Another is that they also require experts to run the machines and process the data. But Illumina's sequencers are completely automated and produce a report comparing each sample against a reference genome. Aravanis says this automation could democratize sequencing, so that facilities without large teams of scientists and engineers can run the machines with few resources. The system also stores the data on an internal computer, whereas with earlier models, that data needed to be stored elsewhere.
Illumina isn’t the only company promising cheaper, faster sequencing. While the San Diego-based company currently dominates the marketplace, some of the patents protecting its technology expire this year, opening the door for more competition. Ultima Genomics of Newark, California, emerged from stealth mode earlier this year promising a $100 genome with its new sequencing machine, which it will begin selling in 2023. (That price point doesn’t include data storage.) Meanwhile, a Chinese company, MGI, began selling its sequencers in the United States this summer. Element Biosciences and Singular Genomics, both based in San Diego, have also developed smaller, benchtop sequencing machines that could shake up the marketplace.
Ultima’s machine design has replaced the traditional flow cell with a round silicon wafer just under seven inches in diameter. Josh Lauer, the company’s chief commercial officer, says the disc is cheaper to manufacture and has a bigger surface area than a flow cell, allowing more DNA to be read at once. Because the disc rotates like a record under a camera instead of moving back and forth like flow cells do, Lauer says it requires smaller volumes of reagents and speeds up imaging. “We think this will enable scientists and clinicians to do more breadth, depth and frequency of genome sequencing,” he says. “Instead of just looking at tiny parts of the genome, we want to look at the whole genome.”
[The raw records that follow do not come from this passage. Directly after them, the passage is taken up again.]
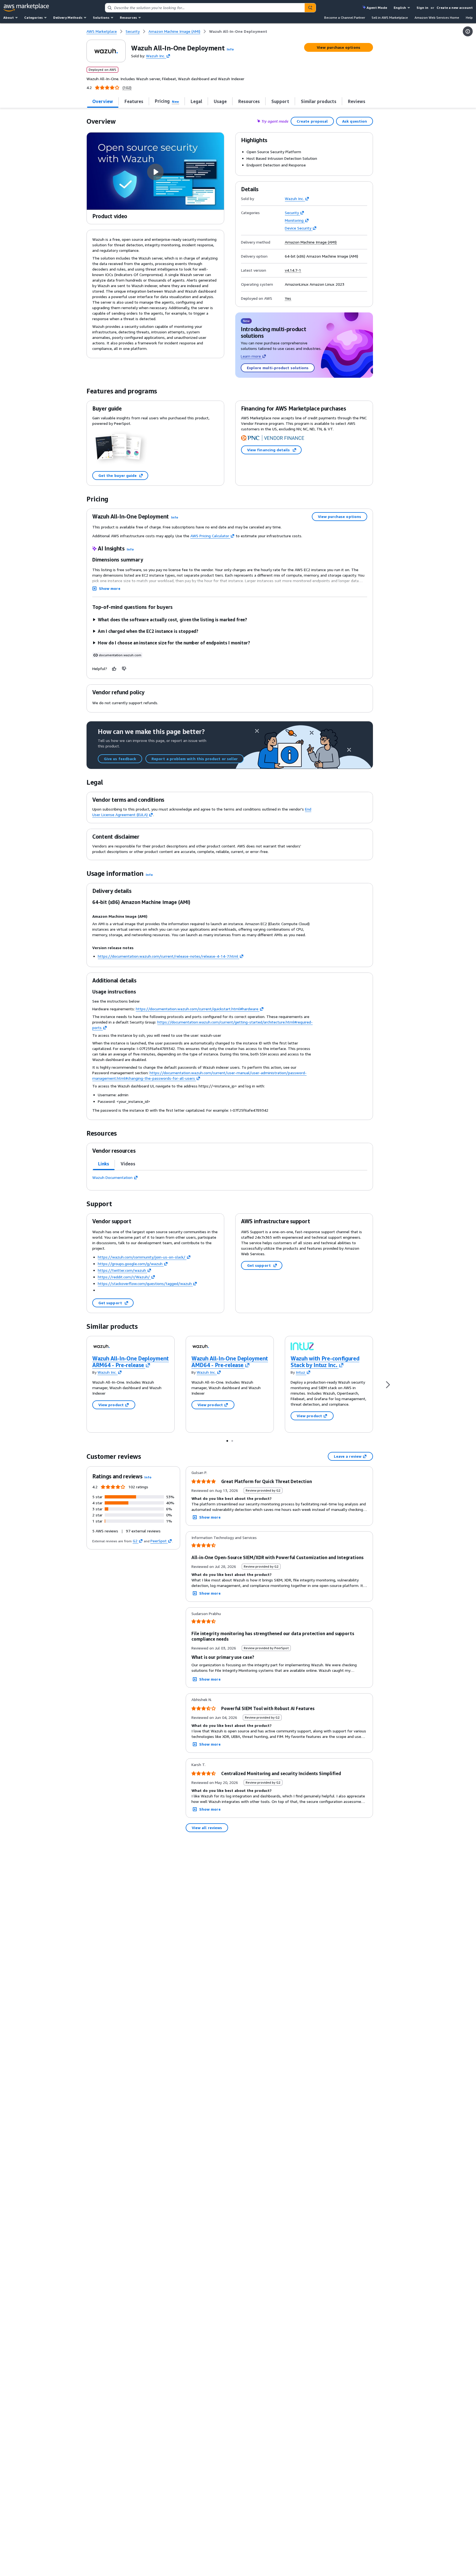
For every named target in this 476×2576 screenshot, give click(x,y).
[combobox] (205, 7)
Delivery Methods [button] (67, 17)
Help (469, 17)
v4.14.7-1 (293, 270)
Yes (288, 298)
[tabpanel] (229, 1177)
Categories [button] (33, 17)
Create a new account (455, 8)
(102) (127, 87)
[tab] (103, 101)
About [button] (8, 17)
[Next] (388, 1384)
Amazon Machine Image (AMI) (311, 242)
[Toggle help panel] (468, 31)
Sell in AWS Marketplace (390, 17)
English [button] (400, 8)
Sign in (422, 8)
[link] (238, 31)
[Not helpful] (124, 668)
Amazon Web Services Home (437, 17)
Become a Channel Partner (344, 17)
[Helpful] (114, 668)
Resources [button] (128, 17)
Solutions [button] (101, 17)
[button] (230, 49)
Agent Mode (377, 8)
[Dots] (227, 1440)
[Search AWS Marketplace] (310, 7)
Ultima’s machine isn’t widely available yet, and the company hasn’t released the price, though Lauer says it will be comparable to other sequencers on the market.
The increased competition could be a boon to the genomics field, but research is often slow to translate to health improvements in real people. It will likely take time before patients see a direct benefit from cheaper sequencing. “We’re at the very, very beginning,” deSouza says.